The latest example of this is the Brookings Institution's Henry J. Aaron who argued that one of the things that caused the targeting was a lack of funding for the IRS.
Others have made a similar argument, that the IRS agents—now numbering more than 80—requested more paperwork, filed more documentation and did overall more work because they were undermanned and underpaid. This argument doesn't pass the laugh test. Normal people know when you're swamped with work, you don't intentionally make more work for yourself. Instead, you choose some things that you just let slide. That's obviously not what happened here.
Aaron makes a slightly different argument: He claims that a lack of funding for the IRS led to a dearth of training and oversight.
The toll from short-changing the IRS is not just lost revenue. When resources are so meager and the return to enforcement is so high, administrators are loath to divert budget and staff from chasing evaders to staff training and oversight. It would be absurd to say that the administrative abuses now so much in the news are caused by meager budgets—after all, real live people who should have known better did what was done and real live supervisors failed to stop them from doing it. But a major reason why training and oversight were missing is that short-sighted, penny-pinching members of Congress deprived the IRS of enough money and staff to do what Congress asked them to do.
Unfortunately for Aaron, as more and more details come out, it's clear that there was no lack of oversight or training. Contrary to early reports, this wasn't a couple of rogue agents in Cincinnati doing this on their own. The supervisors, the ones who would do the training that Aaron says a cheapskate Congress wouldn't give them money to do, were the ones directing the harassment.
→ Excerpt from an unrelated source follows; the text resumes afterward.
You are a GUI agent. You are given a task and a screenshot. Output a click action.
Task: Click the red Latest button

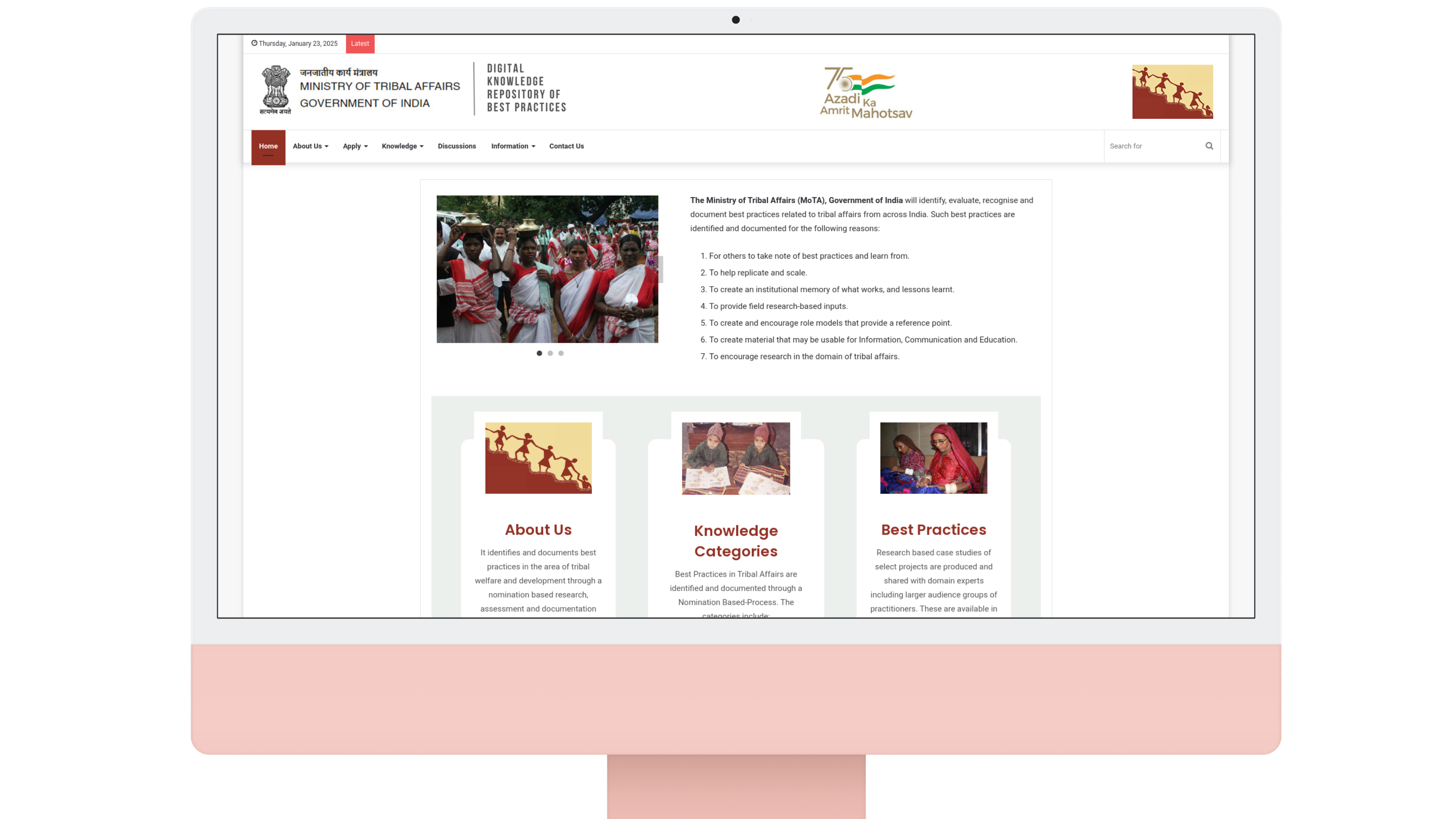pyautogui.click(x=359, y=44)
And then came this bit of inconvenient news for Aaron's theory: The IRS spent about $50 million to hold 220 conferences for employees between 2010 and 2012 when the targeting was going on. Doesn't sound like a lack of training or supervision was going on to me.
There's no excuse for the IRS's behavior. None. People like Aaron would do well to hold their tongues, because the scandal shows every sign that it will get worse before it gets better.